Excerpt:

Wednesday, June 18, 2008

What's Your Plan?

I was going to write about lead changes, as requested, but had quite the deal at work today.
I was working Pete in the upper arena, and halfway watching a storm build behind me.
Pete is a pretty fancy, awfully cool, bay gelding. He's bred, has the look, and figures if he doesn't try too hard he can live with me forever.
Since I'm big on the "make the wrong thing difficult" concept, I spend a lot of time trying to convince Pete it would suck to live with me forever. (although after reading Fugs blog today, I figure they should ALL live with me forever)
So we were working through some pretty tough flexibility exercises.
Pete takes my total attention when I'm convincing him he needs to move on in life. He is so determined to stay with me that he will do whatever he deems necessary to make me see the light.
"Oh, you meant stop, as in Whoa?" He says.
"Back there? Really? All the way back there?"
Another favorite is, "Oh, you meant turn THAT cow. I see. Well, maybe tomorrow."
The problem with Pete is that he's also a believer in the "make the wrong thing difficult" system. If he doesn't think I'm picking up on his cues quick enough, he has no problem following through with a pretty tasty buck fest.
So it pays to be alert while riding Pete.
Which is why I failed to notice that storm piling up right over my head.
Until the light went white and my ears were split by one of the biggest cracks of thunder I had heard in a long time.
I was out of the saddle, and Pete and I were blowing into the barn before the black dots quit swimming around my eyes. We didn't quite beat all five of the barn dogs in, but we tried.
I was waiting out the rain, in the office, when the boss called.
"Is my place on fire?" She asked.
"I don't know, I'm sitting in the barn. Pete and I almost got our butts fried."
"I've had about five phone calls telling me my place is on fire."
"Let me go look." I said.
I went outside and immediately smelled smoke.
I kept walking and looking, and couldn't find anything. Just as I was going to report the all clear, I saw a thick black cloud of smoke across the road.
"Oh yeah, there it is." I said, just as the fire trucks started blasting up the hill.
"It's right across the street. There's flames about 100 yards from here."
"I'm on my way." The boss said.
I knew I had about 15 minutes before she could show up. The other boss, or Mr. Boss, wouldn't be able to get here any sooner.
A neighbor pulled in and said, "Do we need to move stock?"

To-do list:
a) In the blog post, switch "storm" to "squall" and write out the passage starting at "Wednesday, June 18, 2008" and ending at "can live with me forever.".
b) Translate this sentence from the blog post into Spanish: "So it pays to be alert while riding Pete."
c) Write the next part of the blog post, picking up after the neighbor's question about moving stock.
The material after this point comes from a separate source.

Collected material:

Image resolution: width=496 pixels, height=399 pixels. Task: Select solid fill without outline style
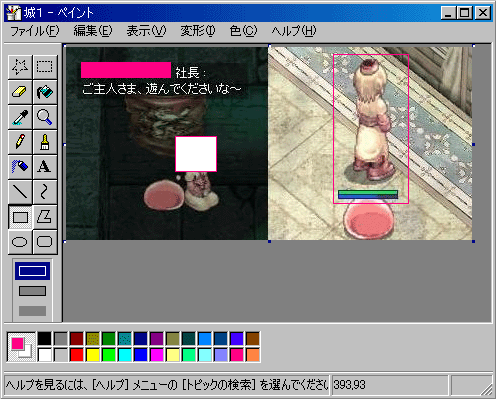click(32, 311)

The responses:
a)
Wednesday, June 18, 2008

What's Your Plan?

I was going to write about lead changes, as requested, but had quite the deal at work today.
I was working Pete in the upper arena, and halfway watching a squall build behind me.
Pete is a pretty fancy, awfully cool, bay gelding. He's bred, has the look, and figures if he doesn't try too hard he can live with me forever.

b) Así que vale la pena estar alerta cuando se monta a Pete.

c)
"I think we're OK." I said. "The wind's in our favor, and it's back behind the hill."
"Look down at the broodmare pasture." She pointed.
I looked down, and across the way, and saw flames from another fire moving at a pretty good lick towards our pasture.
I started looking behind us for an escape route right about then.
We have about 35 head on our place, not including cattle.
Our three pastures are linked in a row, south to north.
I figured I could move the two and three year olds to the cow pasture. Then I could bring the broodmares from across the street, under the bridge, and into the newly emptied two year old pasture.
If the fire looked like it was going to jump the road, I would lead the stalled horses, the studs, and the momma/baby pairs north to the neighbors field.
Then I was going to start cutting fence and moving each set of horses into the next northern field, and continue leap frogging them until I felt they were safe. I hoped the dogs would stick with me.
I figured we could have a helluva barbecue with what was left of the cattle. I wasn't planning on coming back for them.
The only horses I would have to lead were the studs, stalled horses, and the pairs. The rest I would bring the old fashioned way, with a can of grain.
By the time the neighbor and I had started to implement my plan the bosses showed up.
So did a bunch more fire trucks. The police closed off our road and the highway leading to it. The news crews started showing up.
We got the two and threes in with the cattle, and the broodmares under the bridge and across the road. The can of grain worked fine. I wonder how a carrot stick would have worked in that situation?
The only problem was Annie, my grandma mare. (34 and counting) She came when we called, but very slowly. Then she got confused and started to wander back. I had to halter her and lead her to the rest of the herd. I had a horrible jolt when I realized she's almost blind. My good mare Loki came and took her to the other mares.
The wind stayed in our favor, and the wonderful volunteer fire department got the fire under control.
We didn't have to find out how the neighbors would have felt about our studs rampaging through not only our horses, but theirs as well. Hee hee.
We were lucky.
My emergency last minute plan was pretty good.
We're going to refine it for the future. I spend most of my time at work alone.
I have to have a clear plan in my head.
Next time, I'm going to put the dogs in my car, and drive through the fields to the nearest neighbor. Then, I can head back if possible, after I park the dogs and car, hopefully with help.
All of our horses need to be halter broke. Every one.
I'm going to ride Annie as I move the separate groups. I think she'll be able to keep up if I'm there to help her.
The cows can either come with me and Annie, or plan on being at the barbecue.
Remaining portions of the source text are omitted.